Enjoying Your Symptom

One full hour of “Silence of the Lambs” passes until Hannibal Lecter has claimed his first on-screen victim. This is not to say that his cannibalism was some kind of secret — he is framed, for audience-conduit and FBI trainee Clarice Starling, as someone worth fearing; as if to underline this, Chilton produces a crime scene photograph. Although we never see the image itself, the photo captures (as explained by Chilton) one of Hannibal’s victims, mauled to death. This unnamed woman, signifier-less and face-less, calls to mind some of Doane’s musings on the censorship of the female gaze.

In Un Regarde Oblique, the male gaze cuts across the photograph, finding its terminal in the ornately framed nude; an epitomization, perhaps, of male fetish. But the female gaze cannot be so accounted for, and thus frames Doane’s reading of the picture:

Indeed, as a subject of the gaze, the woman looks intently. But not only is the object of her look concealed from the spectator, her gaze is encased by the two poles defining the masculine axis of vision. Fascinated by nothing visible — a blankness or void for the spectator… the female gaze is left free-floating, vulnerable to subjection. (Doane, 85).

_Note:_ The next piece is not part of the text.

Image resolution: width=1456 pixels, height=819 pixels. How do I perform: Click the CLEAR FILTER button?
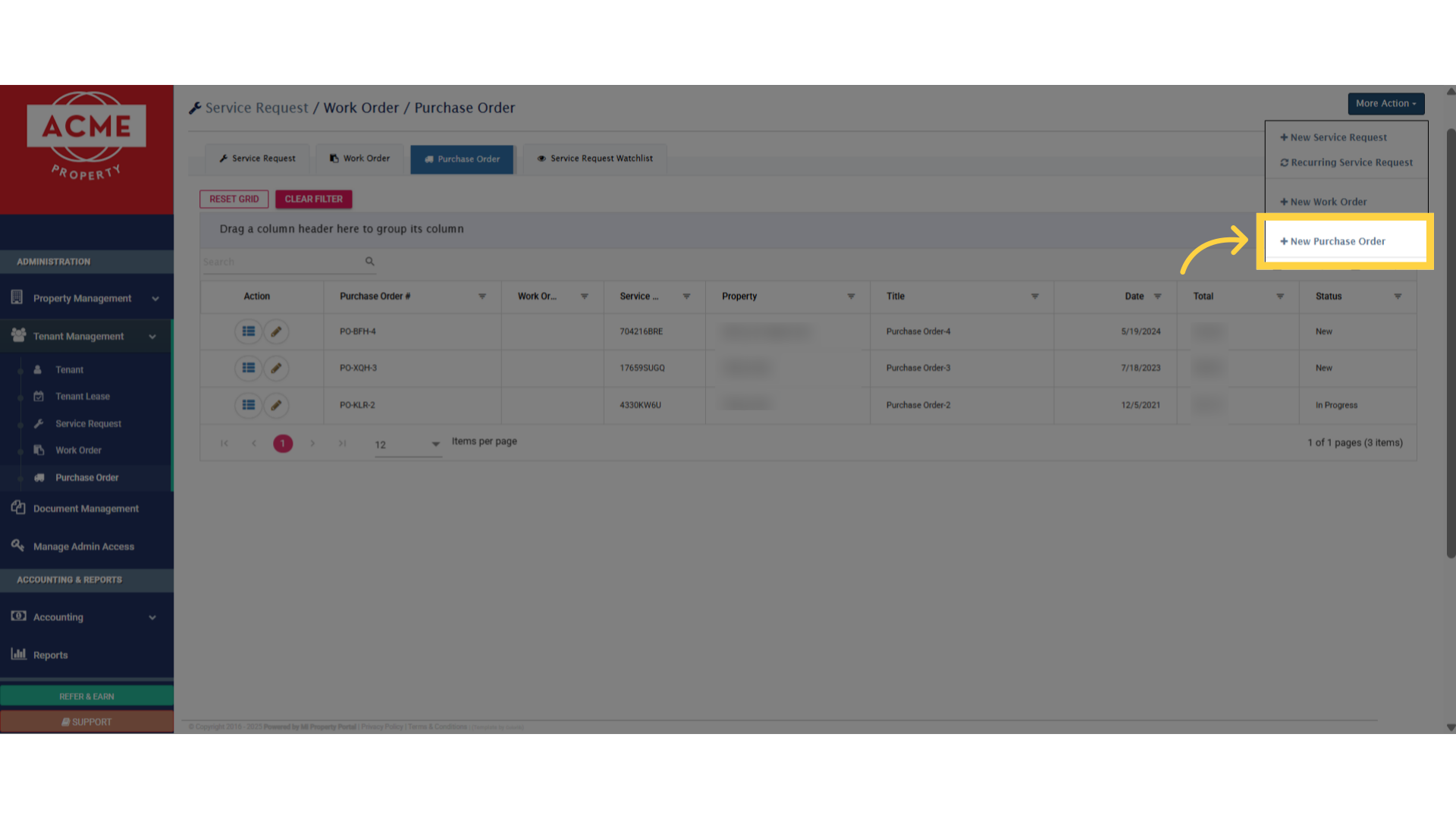click(313, 199)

Clarice looks at the photograph; Chilton looks at Clarice. This is a test, and Clarice is determined to pass it. Desperate to be taken seriously, she can display no visible reaction to the photographed gore. But her attempt to subsume the male position only ratifies Doane’s conceptualization of the feminine “mask.” Call it the Joan of Arc model: while there is a broad societal understanding, even quasi-acceptance, of this gender masquerade (of course a woman would want to be anything but), the Woman (capital W in the Lacanian sense) is still firmly planted within the field of the male gaze. Clarice looks at the photograph, Chilton looks at Clarice. 

As the pair move through the bowels of the Baltimore State Hospital for the Criminally Insane, of which Chilton serves as director, the dichotomous relationship between law and criminality seems to be altogether conflated with that of sanity and insanity. Which is to say, the first is entirely predicated on the existence of the second.